= Data extracts =
───
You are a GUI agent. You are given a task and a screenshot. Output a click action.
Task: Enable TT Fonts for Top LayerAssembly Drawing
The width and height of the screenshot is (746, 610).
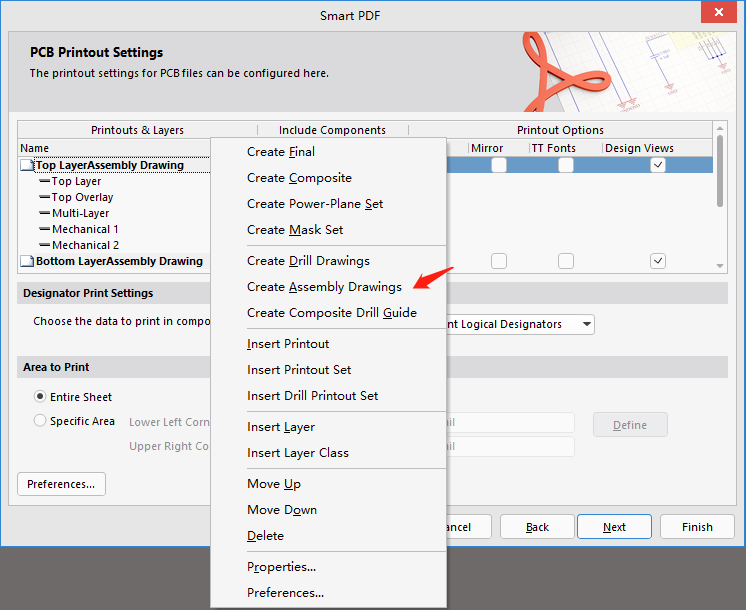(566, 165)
───
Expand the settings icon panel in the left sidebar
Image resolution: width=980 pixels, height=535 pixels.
───
= Work to be completed =
Beginning with the line holding "Expand the settings" and ending with the line holding "Image resolution: width=980", write out the stretch of material above exactly; add no further lines.

= Response =
Expand the settings icon panel in the left sidebar
Image resolution: width=980 pixels, height=535 pixels.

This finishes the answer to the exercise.